- Selected passage
....................
For the first winner of this brand new award, I chose the Christian Defense Coalition. Headed by Rev. Pat Mahoney, the Christian Defense Coalition was formed to advocate on behalf of Terri Shiavo’s parents, and they’ve been involved with conservative Christian politics ever since. Yesterday, they put out a blaring press release claiming that the “shootings in Colorado highlight the fact that Christians and churches are the overwhelming target of hate crimes in America.”

Did you get that? Christians and churches are the “overwhelming target” of hate crimes in America. Not blacks, not gays, not Jews. Christians.

The Christian Defense Coalition goes on, citing statistics from the National Burned Churches Coalition:

For example, between 1997 and 2007 there were 3,500 acts of either arson, attempted arson, bombings and suspicious fires at churches according to the National Coalition for Burned Churches.

The group also reports that 600 churches were subjected to arson alone between 2000 and 2006.

The National Burned Churches Coalition was founded in 1997 in the wake of several church fires that occurred in the South. Since then, they’ve provided valuable aid and advice to churches recovering from arson, bombing or vandalism, and they do research for crime prevention. The NBCC does genuinely good work.

But not all of the acts that the NBCC tracks were hate crimes. According to their web site, some of these churches are damaged or vandalized as part of common criminal activity, and some are targeted by teens “just for the thrill of it.”
....................
- Task description
Please set down the whole passage above about the Christian Defense Coalition's hate-crime claim, word for word, with nothing left out or changed.
....................
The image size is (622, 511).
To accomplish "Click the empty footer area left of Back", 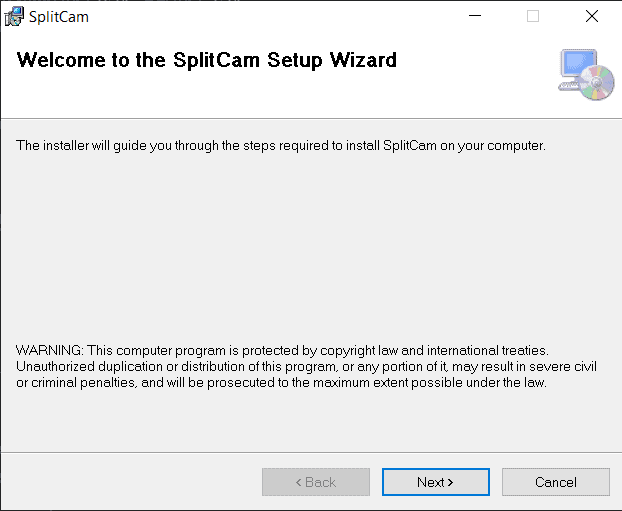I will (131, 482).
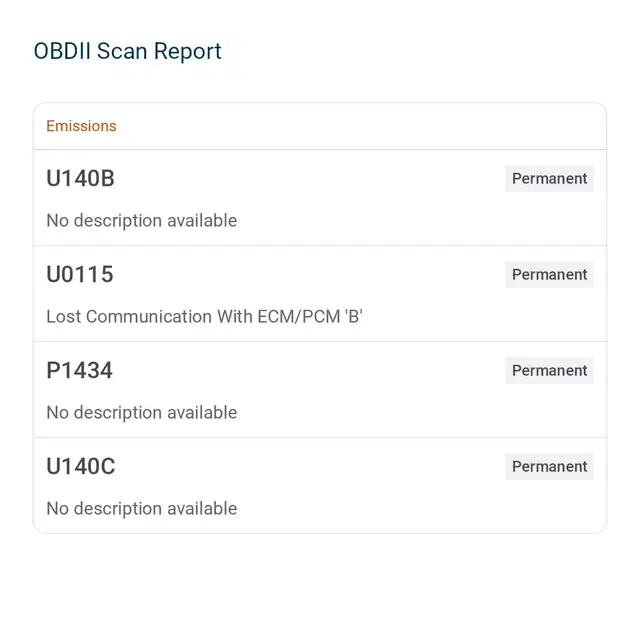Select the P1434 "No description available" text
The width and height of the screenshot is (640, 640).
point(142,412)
....................
- Response below
For the first winner of this brand new award, I chose the Christian Defense Coalition. Headed by Rev. Pat Mahoney, the Christian Defense Coalition was formed to advocate on behalf of Terri Shiavo’s parents, and they’ve been involved with conservative Christian politics ever since. Yesterday, they put out a blaring press release claiming that the “shootings in Colorado highlight the fact that Christians and churches are the overwhelming target of hate crimes in America.”

Did you get that? Christians and churches are the “overwhelming target” of hate crimes in America. Not blacks, not gays, not Jews. Christians.

The Christian Defense Coalition goes on, citing statistics from the National Burned Churches Coalition:

For example, between 1997 and 2007 there were 3,500 acts of either arson, attempted arson, bombings and suspicious fires at churches according to the National Coalition for Burned Churches.

The group also reports that 600 churches were subjected to arson alone between 2000 and 2006.

The National Burned Churches Coalition was founded in 1997 in the wake of several church fires that occurred in the South. Since then, they’ve provided valuable aid and advice to churches recovering from arson, bombing or vandalism, and they do research for crime prevention. The NBCC does genuinely good work.

But not all of the acts that the NBCC tracks were hate crimes. According to their web site, some of these churches are damaged or vandalized as part of common criminal activity, and some are targeted by teens “just for the thrill of it.”